UNA MESA PARA EL BARRIO
En 24 horas pueden pasar muchas cosas, pero el arranque del nuevo espacio ha dejado en claro que el formato se presta para un uso, de momento, principalmente familiar. Niños por decenas; parejas de abuelos. El trinomio bueno-bonito-barato es popular en todas las edades. Solo basta con dar una vuelta por los comedores o la terraza del local.

Pero servir un plato de patasca a las cuatro de la mañana o un pollo a la brasa que esté fresco a las doce de la noche evidencia que hay un enorme trabajo detrás.

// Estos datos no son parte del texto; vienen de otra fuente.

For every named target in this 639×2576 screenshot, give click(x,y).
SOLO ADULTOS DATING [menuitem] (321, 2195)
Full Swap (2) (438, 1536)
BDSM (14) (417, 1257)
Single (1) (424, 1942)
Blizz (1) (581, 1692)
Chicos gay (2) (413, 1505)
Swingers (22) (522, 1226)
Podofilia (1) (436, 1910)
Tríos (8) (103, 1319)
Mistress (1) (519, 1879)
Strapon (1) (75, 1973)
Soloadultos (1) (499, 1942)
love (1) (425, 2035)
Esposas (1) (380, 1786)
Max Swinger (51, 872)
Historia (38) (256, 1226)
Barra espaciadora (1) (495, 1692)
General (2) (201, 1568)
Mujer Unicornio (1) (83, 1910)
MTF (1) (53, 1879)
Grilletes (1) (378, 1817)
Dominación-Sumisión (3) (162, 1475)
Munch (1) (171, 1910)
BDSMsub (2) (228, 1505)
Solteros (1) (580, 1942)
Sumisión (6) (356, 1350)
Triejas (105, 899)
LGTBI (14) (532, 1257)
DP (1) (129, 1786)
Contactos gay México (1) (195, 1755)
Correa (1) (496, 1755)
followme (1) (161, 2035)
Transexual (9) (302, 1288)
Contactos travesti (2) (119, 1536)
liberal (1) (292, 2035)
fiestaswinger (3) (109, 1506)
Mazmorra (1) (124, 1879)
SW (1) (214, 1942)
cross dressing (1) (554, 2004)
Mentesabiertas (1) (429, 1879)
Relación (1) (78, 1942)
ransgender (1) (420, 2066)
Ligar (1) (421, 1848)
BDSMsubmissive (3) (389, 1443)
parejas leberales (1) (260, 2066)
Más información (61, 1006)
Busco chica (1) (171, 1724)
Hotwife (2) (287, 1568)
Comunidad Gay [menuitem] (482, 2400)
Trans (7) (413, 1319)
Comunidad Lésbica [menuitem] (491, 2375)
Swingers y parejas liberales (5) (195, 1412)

Miguel Huamán –gerente de calidad del grupo La Lucha– es el hombre que garantiza que así sea. La apertura de Surquillo es probablemente la más compleja que le ha tocado manejar a la fecha. “Queríamos entender qué es lo que nuestro cliente busca en el fondo”, dice Miguel. “Simplemente, se trata de darle lo que le gusta, pero bien hecho”. Huamán indica que la clave para mantener el concepto en funcionamiento está en la cantidad de personal con el que trabajan (“sería insostenible de otra manera”, añade). Estar una noche cualquiera en Siete Sopas es ser testigo de un desfile de mozos, supervisoras, cocineros y gerentes que se encargan de que todo llegue a la mesa con prisa y sin falta. Desde ajíes y chichas hasta salchipapas y lomos saltados. “Trabajamos de madrugada para poder vender al día siguiente”, continúa Huamán. Para que un caldo de gallina esté listo a las ocho de la mañana, por ejemplo, se debe empezar con su preparación al menos unas cuatro horas antes. Y así por el resto del día, todos los días de la semana. “La expectativa es importante porque dice mucho”, sostiene el gerente. “Pero encierra más mensajes. Nos dice que la gente, de donde sea que venga, entiende que estos platos (sopas, caldos) tienen un arraigo que va más allá de lo popular. Aquí vienen todos”.

El semáforo está en verde. La sopa criolla –untuosa, confortable– se resbala por la cuchara, que de inmediato se calienta al entrar en contacto con el líquido. Un único acto es necesario aquí: el de mover el codo primero, con dirección al plato y, segundo, directo a la boca. Es lo único que se necesita para probar a qué sabe la felicidad, aunque sea por un ratito.

SIETE SOPAS: LAS CIFRAS
-42 cocineros trabajan en el local de Surquillo (por turnos). ​
​-2000 platos de sopa diarios se venden aquí.
-Las 7 sopas que se ofrecen cada día de la semana son: shambar (lunes), menestrón (martes), chaque arequipeño (miércoles), patasca (jueves), chupe de cola de buey (viernes), sopa de cordero con morón (sábado) y sancochado limeño (domingo).
-50% menos cuesta comer en la barra de Los Agachaditos (ubicada ni bien se entra al local de Surquillo). De momento, solo se pueden pedir sopas.
-700 kilos de papa se utilizan a diario en el Siete Sopas de Surquillo. Se consumen unos 200 pollos.